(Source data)
▬▬▬▬▬▬▬▬▬▬
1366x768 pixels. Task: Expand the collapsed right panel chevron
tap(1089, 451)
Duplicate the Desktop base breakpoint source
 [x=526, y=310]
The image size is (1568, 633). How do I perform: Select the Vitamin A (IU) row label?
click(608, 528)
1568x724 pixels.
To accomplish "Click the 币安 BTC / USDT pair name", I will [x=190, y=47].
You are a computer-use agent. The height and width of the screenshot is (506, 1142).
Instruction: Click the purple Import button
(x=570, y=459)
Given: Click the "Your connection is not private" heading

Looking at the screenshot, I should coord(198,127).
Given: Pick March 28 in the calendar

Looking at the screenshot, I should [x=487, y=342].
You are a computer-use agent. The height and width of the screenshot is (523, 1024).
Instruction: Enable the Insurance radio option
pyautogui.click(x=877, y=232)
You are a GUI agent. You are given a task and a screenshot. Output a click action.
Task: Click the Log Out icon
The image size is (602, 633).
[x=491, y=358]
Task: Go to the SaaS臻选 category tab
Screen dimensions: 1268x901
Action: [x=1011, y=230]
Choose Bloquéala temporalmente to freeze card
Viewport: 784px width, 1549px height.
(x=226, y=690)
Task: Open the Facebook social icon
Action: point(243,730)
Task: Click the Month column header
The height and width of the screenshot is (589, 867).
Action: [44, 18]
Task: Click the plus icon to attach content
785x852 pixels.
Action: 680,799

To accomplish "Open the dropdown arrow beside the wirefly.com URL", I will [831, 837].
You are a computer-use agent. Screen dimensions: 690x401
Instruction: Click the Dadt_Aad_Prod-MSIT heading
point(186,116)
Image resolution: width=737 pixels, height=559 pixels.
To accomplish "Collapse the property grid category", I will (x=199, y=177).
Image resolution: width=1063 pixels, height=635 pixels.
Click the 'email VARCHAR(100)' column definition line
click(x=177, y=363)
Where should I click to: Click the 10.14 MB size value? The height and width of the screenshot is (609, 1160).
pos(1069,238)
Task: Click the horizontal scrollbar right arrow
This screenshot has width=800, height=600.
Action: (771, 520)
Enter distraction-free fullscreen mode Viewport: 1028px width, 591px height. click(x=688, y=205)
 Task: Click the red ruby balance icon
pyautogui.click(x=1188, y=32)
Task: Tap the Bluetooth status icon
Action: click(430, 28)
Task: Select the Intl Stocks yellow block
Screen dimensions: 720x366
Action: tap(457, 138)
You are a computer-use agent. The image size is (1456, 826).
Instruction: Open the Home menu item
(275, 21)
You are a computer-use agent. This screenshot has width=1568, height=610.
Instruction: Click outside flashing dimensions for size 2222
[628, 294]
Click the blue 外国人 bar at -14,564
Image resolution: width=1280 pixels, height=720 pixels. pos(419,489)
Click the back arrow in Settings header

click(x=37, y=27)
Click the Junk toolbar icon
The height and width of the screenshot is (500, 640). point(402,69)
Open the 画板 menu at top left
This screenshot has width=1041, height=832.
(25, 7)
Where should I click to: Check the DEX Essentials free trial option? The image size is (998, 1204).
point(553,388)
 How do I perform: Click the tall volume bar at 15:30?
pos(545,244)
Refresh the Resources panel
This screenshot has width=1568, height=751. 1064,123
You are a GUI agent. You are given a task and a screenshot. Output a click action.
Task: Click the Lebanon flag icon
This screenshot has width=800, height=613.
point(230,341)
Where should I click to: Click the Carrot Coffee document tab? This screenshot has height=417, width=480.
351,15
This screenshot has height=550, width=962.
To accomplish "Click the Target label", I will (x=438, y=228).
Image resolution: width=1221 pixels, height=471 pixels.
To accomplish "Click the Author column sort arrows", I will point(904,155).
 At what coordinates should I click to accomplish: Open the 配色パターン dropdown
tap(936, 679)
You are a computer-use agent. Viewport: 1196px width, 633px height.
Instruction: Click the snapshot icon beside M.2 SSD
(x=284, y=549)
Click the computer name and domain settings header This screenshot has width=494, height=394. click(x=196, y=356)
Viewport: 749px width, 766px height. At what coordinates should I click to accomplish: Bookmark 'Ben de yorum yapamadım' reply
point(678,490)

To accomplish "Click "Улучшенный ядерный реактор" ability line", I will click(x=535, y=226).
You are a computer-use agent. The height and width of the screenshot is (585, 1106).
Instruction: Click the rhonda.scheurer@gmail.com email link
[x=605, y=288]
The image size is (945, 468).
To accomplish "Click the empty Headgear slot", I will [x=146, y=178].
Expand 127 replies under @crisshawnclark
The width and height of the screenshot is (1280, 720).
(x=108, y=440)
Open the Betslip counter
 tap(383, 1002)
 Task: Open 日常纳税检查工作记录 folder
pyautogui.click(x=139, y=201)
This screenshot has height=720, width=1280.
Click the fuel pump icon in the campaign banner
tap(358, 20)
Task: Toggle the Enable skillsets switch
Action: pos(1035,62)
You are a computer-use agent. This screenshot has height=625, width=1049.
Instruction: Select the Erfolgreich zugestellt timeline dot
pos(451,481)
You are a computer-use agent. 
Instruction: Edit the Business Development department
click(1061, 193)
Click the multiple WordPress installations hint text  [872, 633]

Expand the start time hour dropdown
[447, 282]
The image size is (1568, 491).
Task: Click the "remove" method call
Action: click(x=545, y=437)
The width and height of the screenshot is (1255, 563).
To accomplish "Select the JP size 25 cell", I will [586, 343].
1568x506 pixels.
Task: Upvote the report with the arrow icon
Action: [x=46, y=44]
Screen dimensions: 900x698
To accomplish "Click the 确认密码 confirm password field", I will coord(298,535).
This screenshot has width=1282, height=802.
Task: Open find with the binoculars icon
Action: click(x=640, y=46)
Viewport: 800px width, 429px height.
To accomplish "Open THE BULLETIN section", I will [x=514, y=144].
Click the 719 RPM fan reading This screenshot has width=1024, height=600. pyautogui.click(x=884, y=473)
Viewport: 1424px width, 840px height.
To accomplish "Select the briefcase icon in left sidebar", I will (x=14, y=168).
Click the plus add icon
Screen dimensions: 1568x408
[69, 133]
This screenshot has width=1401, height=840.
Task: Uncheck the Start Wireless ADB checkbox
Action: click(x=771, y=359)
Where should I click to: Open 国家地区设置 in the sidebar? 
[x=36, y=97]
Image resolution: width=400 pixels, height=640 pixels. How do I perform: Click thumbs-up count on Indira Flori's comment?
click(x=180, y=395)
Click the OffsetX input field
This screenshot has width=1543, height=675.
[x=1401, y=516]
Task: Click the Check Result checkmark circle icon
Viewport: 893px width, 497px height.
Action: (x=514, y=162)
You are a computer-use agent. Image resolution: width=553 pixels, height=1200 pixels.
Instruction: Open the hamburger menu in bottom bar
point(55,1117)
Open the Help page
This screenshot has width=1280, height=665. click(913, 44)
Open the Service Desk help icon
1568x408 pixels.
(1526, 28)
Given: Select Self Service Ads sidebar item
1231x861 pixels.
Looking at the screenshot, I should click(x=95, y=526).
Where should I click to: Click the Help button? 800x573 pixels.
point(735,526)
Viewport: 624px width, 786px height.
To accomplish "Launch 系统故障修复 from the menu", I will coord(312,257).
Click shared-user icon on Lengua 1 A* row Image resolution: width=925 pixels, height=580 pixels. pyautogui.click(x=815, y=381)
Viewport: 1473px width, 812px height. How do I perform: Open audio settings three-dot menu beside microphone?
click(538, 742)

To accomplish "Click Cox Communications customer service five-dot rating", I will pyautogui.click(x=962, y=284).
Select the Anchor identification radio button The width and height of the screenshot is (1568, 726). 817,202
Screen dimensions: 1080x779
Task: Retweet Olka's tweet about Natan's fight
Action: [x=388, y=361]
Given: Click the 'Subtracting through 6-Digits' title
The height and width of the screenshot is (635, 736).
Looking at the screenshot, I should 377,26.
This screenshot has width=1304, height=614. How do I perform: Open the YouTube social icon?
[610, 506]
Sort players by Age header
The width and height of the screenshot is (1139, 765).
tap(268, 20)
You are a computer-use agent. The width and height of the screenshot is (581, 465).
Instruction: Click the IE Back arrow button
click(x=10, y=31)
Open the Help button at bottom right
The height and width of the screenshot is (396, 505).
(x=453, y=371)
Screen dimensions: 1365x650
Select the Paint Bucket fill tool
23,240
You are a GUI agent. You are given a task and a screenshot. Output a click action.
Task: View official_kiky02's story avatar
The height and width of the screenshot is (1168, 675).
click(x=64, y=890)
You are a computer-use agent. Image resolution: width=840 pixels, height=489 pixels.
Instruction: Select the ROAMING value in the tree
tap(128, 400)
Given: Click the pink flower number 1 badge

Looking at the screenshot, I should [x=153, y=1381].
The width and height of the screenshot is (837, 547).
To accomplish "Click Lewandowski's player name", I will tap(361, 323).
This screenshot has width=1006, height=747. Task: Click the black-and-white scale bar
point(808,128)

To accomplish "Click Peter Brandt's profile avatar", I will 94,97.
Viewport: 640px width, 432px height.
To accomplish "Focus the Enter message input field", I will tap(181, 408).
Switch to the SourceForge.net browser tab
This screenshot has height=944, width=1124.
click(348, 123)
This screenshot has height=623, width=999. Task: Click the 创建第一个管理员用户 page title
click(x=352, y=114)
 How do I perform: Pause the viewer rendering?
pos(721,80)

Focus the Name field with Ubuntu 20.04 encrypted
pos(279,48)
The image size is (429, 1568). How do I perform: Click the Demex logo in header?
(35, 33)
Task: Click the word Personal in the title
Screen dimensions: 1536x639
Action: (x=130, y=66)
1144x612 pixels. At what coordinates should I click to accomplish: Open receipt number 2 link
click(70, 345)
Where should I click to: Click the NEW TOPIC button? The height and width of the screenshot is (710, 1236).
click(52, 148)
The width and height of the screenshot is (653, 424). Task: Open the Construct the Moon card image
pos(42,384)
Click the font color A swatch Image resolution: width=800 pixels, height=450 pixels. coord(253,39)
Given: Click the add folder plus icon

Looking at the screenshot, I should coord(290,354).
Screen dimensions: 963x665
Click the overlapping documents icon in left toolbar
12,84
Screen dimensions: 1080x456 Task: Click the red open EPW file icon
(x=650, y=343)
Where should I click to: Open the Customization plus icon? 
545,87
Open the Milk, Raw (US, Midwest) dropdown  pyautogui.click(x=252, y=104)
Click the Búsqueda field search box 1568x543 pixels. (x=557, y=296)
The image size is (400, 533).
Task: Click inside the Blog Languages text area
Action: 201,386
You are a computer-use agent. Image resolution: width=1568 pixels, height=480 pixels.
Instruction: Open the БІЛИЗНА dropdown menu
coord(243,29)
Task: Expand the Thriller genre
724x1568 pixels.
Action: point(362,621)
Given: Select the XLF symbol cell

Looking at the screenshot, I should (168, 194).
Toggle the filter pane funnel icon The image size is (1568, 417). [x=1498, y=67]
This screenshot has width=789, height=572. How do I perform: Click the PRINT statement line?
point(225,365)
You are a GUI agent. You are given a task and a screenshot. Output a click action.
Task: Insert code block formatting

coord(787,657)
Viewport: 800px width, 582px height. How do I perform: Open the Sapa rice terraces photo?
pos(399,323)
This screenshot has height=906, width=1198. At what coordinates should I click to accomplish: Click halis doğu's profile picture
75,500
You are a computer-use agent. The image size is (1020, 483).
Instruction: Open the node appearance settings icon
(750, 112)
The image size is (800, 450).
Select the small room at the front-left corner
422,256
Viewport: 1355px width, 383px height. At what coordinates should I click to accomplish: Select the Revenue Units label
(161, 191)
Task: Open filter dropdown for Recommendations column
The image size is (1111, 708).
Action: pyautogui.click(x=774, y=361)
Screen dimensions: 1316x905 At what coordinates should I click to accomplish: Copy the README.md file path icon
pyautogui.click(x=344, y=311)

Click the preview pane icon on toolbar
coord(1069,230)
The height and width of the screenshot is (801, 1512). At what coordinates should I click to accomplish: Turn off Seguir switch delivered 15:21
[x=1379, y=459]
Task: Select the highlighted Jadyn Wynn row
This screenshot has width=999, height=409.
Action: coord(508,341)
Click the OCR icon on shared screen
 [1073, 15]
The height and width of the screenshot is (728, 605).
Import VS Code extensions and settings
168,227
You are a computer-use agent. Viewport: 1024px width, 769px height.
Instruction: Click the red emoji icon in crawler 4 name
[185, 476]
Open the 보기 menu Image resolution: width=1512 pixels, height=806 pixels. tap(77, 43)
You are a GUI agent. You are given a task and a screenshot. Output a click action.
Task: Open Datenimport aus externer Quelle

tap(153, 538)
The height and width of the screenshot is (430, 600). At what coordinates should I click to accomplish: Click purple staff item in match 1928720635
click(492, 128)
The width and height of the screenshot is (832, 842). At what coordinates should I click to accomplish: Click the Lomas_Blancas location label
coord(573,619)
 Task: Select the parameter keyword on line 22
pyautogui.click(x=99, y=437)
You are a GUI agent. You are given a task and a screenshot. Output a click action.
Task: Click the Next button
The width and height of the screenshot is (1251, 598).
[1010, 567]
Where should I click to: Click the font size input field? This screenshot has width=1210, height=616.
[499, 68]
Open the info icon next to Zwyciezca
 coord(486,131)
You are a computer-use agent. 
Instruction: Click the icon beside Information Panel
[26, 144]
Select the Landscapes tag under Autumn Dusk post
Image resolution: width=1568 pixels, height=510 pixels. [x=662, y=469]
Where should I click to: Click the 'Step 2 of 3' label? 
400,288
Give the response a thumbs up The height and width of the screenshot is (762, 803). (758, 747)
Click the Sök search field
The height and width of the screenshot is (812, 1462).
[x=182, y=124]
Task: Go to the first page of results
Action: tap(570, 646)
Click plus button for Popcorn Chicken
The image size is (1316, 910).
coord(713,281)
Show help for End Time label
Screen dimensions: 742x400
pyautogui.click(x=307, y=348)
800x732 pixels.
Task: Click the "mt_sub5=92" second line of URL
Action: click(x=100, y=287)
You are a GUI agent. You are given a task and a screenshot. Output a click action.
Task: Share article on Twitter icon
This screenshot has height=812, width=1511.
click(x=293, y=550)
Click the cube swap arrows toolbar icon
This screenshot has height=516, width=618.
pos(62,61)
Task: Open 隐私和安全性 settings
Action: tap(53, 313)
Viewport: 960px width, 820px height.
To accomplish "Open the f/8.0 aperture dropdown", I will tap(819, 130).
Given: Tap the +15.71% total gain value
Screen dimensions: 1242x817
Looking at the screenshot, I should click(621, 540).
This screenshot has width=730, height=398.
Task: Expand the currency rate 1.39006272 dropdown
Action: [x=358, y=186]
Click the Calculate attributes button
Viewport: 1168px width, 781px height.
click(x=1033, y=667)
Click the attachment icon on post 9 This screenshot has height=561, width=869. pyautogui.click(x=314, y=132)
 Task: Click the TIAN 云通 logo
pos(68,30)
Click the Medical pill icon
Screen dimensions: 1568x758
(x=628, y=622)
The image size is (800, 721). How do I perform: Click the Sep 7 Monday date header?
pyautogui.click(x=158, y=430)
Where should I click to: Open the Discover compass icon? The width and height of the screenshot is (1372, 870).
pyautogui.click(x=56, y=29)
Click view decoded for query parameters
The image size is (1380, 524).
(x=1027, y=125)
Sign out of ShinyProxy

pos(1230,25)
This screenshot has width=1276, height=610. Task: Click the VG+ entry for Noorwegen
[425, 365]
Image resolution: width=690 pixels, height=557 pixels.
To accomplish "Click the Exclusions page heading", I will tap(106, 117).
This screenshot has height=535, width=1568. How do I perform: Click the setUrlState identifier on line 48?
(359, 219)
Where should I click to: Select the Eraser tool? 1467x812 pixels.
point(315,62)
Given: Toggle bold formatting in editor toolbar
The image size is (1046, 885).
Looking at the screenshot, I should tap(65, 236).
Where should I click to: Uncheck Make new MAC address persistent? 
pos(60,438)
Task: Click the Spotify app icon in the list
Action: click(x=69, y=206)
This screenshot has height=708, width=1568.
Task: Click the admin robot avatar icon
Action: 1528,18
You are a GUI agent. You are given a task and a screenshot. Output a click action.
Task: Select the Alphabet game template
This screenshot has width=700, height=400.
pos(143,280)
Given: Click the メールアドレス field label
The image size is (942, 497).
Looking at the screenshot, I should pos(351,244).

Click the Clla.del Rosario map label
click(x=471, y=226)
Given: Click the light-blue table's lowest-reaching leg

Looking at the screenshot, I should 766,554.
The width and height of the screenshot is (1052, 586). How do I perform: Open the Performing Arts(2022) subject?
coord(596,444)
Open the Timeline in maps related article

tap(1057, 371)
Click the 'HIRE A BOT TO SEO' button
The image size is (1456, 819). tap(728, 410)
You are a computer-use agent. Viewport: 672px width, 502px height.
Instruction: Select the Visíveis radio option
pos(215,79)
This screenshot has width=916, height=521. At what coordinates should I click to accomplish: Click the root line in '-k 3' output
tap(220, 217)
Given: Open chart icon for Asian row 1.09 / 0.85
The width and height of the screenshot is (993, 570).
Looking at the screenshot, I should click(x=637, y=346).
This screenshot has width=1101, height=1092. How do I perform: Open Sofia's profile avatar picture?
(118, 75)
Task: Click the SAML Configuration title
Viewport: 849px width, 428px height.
▬▬▬▬▬▬▬▬▬▬
• **Required action**: Set down, word for word, each line from the top of the records above through the line with "Enter distraction-free fullscreen".

• **Answer space**:
1366x768 pixels. Task: Expand the collapsed right panel chevron
tap(1089, 451)
Duplicate the Desktop base breakpoint source
 [x=526, y=310]
The image size is (1568, 633). How do I perform: Select the Vitamin A (IU) row label?
click(608, 528)
1568x724 pixels.
To accomplish "Click the 币安 BTC / USDT pair name", I will [x=190, y=47].
You are a computer-use agent. The height and width of the screenshot is (506, 1142).
Instruction: Click the purple Import button
(x=570, y=459)
Given: Click the "Your connection is not private" heading

Looking at the screenshot, I should coord(198,127).
Given: Pick March 28 in the calendar

Looking at the screenshot, I should [x=487, y=342].
You are a computer-use agent. The height and width of the screenshot is (523, 1024).
Instruction: Enable the Insurance radio option
pyautogui.click(x=877, y=232)
You are a GUI agent. You are given a task and a screenshot. Output a click action.
Task: Click the Log Out icon
The image size is (602, 633).
[x=491, y=358]
Task: Go to the SaaS臻选 category tab
Screen dimensions: 1268x901
Action: [x=1011, y=230]
Choose Bloquéala temporalmente to freeze card
Viewport: 784px width, 1549px height.
(x=226, y=690)
Task: Open the Facebook social icon
Action: point(243,730)
Task: Click the Month column header
The height and width of the screenshot is (589, 867).
Action: [44, 18]
Task: Click the plus icon to attach content
785x852 pixels.
Action: 680,799

To accomplish "Open the dropdown arrow beside the wirefly.com URL", I will [831, 837].
You are a computer-use agent. Screen dimensions: 690x401
Instruction: Click the Dadt_Aad_Prod-MSIT heading
point(186,116)
Image resolution: width=737 pixels, height=559 pixels.
To accomplish "Collapse the property grid category", I will (x=199, y=177).
Image resolution: width=1063 pixels, height=635 pixels.
Click the 'email VARCHAR(100)' column definition line
click(x=177, y=363)
Where should I click to: Click the 10.14 MB size value? The height and width of the screenshot is (609, 1160).
pos(1069,238)
Task: Click the horizontal scrollbar right arrow
This screenshot has width=800, height=600.
Action: (771, 520)
Enter distraction-free fullscreen mode Viewport: 1028px width, 591px height. click(x=688, y=205)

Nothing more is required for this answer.